Segundo a diarista, o esforço físico do deslocamento a obriga a conviver com expedientes duplamente desgastantes. “Já chego cansada, mas é aquilo: primeiramente Deus, depois a barriga, né? Vou pelos cantinhos. Até lá, o caminho é de calçadas quebradas. Fico olhando para o chão para não cair, porque já vi muito acidente nelas”, acrescenta.

Wadja enfrenta lama e buraqueira para manter o tratamento do filho.

Foto: Júlio Gomes/ LeiaJá Imagens

Vizinha de Patrícia, a dona de casa Wadja Diana de Oliveira da Silva, de 31 anos, costuma enfrentar muita lama e sujeira no caminho até a unidade de saúde a que recorre para garantir a medicação do mais velho de seus três filhos, de 12 anos, que foi diagnosticado com autismo. “A gente vive do Auxílio Brasil e do trabalho de pescador do meu marido, que tanto faz tirar R$ 100 em um dia como nada. Como não tenho dinheiro para pagar passagem, eu faço as coisas caminhando. O problema é que aqui não tem calçadas, ou caminho é todo pela pista”, descreve.


Marcada pela presença de morros, Três Carneiros conta com vias estreitas, por onde se espremem ônibus, automóveis particulares e pedestres. “Além da velocidade alta dos carros, ainda tem muito motoqueiro que empina moto.
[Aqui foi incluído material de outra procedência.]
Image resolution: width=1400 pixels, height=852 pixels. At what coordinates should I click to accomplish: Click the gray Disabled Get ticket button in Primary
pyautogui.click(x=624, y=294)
Lá em cima, no terminal, mais de uma pessoa foi atropelada, por causa da confusão de carro e ônibus estacionado enquanto os outros querem passar”, relata Wadja.

Escadarias

Josefa sofre de depressão e ansiedade e desistiu de sair de casa por medo da escadaria que conecta sua rua.

Foto: Júlio Gomes LeiaJá Imagens

A dona de casa Josefa Maria da Conceição, de 64 anos, também critica a situação das escadarias de Três Carneiros, responsáveis pelo acesso à maioria das ruas do local. “Quem fez esse pedaço de escadaria foi o dono da casa da frente. Aí a gente mesmo da rua contratou um pedreiro para terminar, porque ela era toda feita de barro. Mesmo assim, os degraus são tão grandes que a pessoa precisa subir de ‘quatro pés’ e também não tem um corrimão para eu me segurar”, conta. O medo de levar uma queda no equipamento improvisado fez com que Josefa praticamente desistisse de sair de casa. “Tenho ansiedade e depressão. Queria sair para dar uma volta, aliviar minha mente, mas olho para cima e desisto”, lamenta.
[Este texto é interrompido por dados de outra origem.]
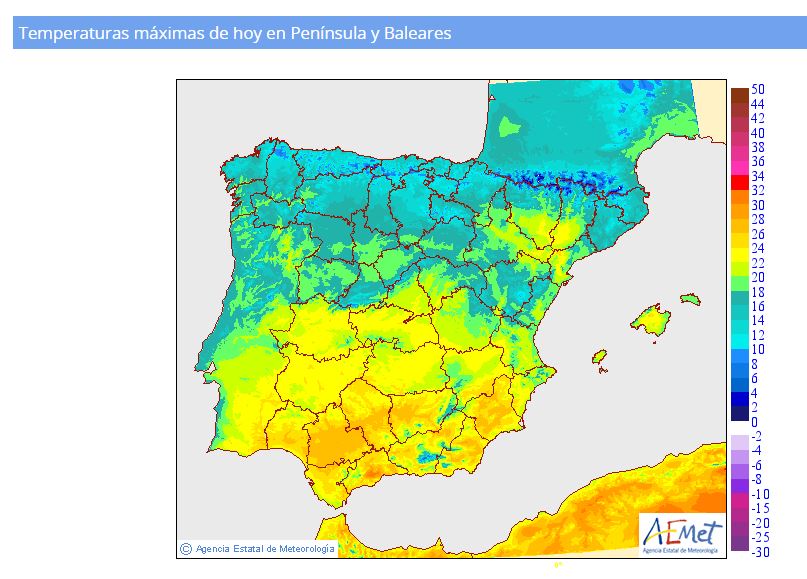Click the legend label 50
De acordo com a professora do departamento de Arquitetura e Urbanismo da Universidade Federal de Pernambuco (UFPE) Yara Baiardi, assim como a escadaria da rua de Wadja e Josefa, a maioria das escadarias do Recife foram construídas sem qualquer planejamento, pelos próprios usuários. “Cada caso é um caso. A construção da escadaria ideal depende do comprimento da escada e do tamanho do vão a ser vencido. Mais do que isso, essas escadas precisam ser pensadas com soluções para questões como iluminação, presença de rampas e drenagem urbana efetiva. Nesse último aspecto, é interessante observar que as escadas, que têm uma função de conexão, acabam servindo também para drenagem urbana”, frisa.

Escadaria da rua de Josefa e Wadja não possui calha ou espaço adequado para que a água corra.
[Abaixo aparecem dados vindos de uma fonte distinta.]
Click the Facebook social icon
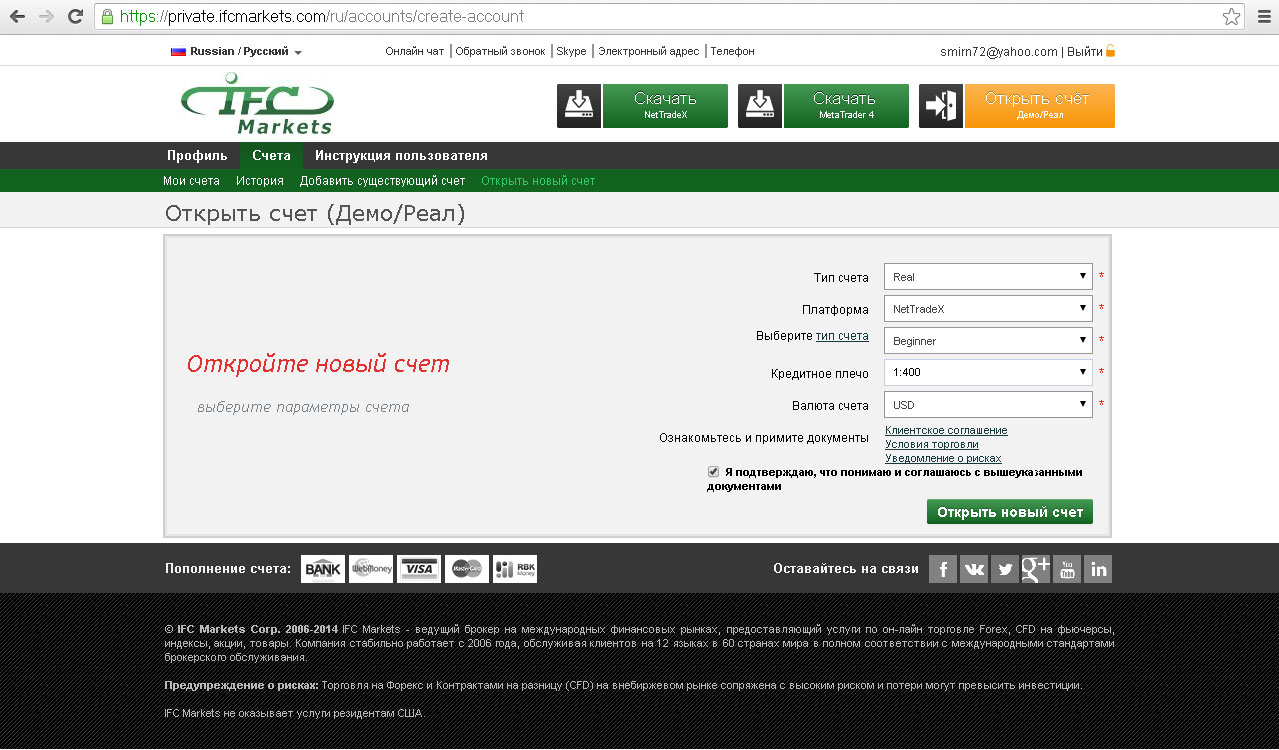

Foto: Júlio Gomes LeiaJá Imagens

A professora menciona o exemplo das escadas hidráulicas, como boas soluções para o escoamento de água em escadarias urbanas. Podendo ser construída em paralelo à escadaria pela qual passam os usuários, a estrutura com degraus permite que as chuvas, por exemplo, sejam melhor dissipadas, sendo bastante útil em áreas de morro. “Outra iniciativa interessante seria a construção de réguas laterais para o pneu da bicicleta. Assim, o ciclista que vive em área de morro não precisa suspendê-la para descer ou subir longas escadarias. As réguas existem, por exemplo, em Copenhague, na Dinamarca”, ressalta.


Para Baiardi, mais do que revitalizar, é preciso ressignificar as escadarias urbanas. “É possível trabalhar com o grafite, com a comunidade, o sentimento de pertencimento ao lugar. A gente tem que começar a olhar para a rua como nossa, como algo que é de todo mundo”, afirma. A professora defende ainda que é necessário, além de revitalizar as escadarias já existentes, estimular a construção de novos equipamentos. “Eles são fundamentais, por mais que não tenham qualidade projetual e degraus confortáveis, para a micromobilidade das cidades. Essas escadarias têm uma função urbana na qualidade dos deslocamentos em áreas de morro. São articuladoras cuja ausência compromete a mobilidade dos pedestres”, completa.